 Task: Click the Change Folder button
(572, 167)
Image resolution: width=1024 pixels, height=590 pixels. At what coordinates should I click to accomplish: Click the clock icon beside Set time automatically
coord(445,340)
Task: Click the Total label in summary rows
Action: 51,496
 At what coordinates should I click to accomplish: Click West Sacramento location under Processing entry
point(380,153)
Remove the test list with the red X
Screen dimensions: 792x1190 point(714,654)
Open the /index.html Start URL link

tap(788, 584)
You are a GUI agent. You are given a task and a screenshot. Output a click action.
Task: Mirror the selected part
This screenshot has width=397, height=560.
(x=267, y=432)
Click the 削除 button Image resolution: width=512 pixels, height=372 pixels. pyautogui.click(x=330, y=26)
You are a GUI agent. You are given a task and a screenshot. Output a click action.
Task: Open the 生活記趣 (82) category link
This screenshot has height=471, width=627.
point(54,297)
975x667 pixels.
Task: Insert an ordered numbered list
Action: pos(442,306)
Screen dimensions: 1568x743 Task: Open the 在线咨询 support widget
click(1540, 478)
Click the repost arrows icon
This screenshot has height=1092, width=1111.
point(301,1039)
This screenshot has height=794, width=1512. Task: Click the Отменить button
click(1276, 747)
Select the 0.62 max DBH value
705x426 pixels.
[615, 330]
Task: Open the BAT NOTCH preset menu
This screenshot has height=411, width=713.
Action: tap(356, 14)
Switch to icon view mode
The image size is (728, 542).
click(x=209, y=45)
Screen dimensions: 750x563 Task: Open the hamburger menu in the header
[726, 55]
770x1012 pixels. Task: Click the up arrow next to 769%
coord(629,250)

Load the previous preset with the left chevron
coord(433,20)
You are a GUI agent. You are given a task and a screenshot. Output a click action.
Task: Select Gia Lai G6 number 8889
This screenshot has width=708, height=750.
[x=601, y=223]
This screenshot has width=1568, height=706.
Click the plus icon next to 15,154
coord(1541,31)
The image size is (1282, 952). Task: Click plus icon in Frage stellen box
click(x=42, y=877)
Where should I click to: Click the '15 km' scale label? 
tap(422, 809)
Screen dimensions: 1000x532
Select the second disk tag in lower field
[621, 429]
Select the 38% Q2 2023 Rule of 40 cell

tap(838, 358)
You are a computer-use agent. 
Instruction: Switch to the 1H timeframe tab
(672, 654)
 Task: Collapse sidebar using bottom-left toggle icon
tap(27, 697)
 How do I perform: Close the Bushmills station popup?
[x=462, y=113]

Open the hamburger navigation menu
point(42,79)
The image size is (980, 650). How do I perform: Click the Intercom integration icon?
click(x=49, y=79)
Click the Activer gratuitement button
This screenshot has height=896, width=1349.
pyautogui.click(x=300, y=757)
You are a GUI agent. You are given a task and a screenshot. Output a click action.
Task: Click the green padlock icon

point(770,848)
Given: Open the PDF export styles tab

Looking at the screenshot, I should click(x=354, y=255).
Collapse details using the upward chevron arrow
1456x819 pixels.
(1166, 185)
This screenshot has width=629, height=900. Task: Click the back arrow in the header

········

→ **Problem to work on**: Set down again, unchanged, the stretch of entries from the line containing "Given: Open the PDF export styles tab" through the end of the entries, both ends included.

→ **The result**:
Given: Open the PDF export styles tab

Looking at the screenshot, I should click(x=354, y=255).
Collapse details using the upward chevron arrow
1456x819 pixels.
(1166, 185)
This screenshot has width=629, height=900. Task: Click the back arrow in the header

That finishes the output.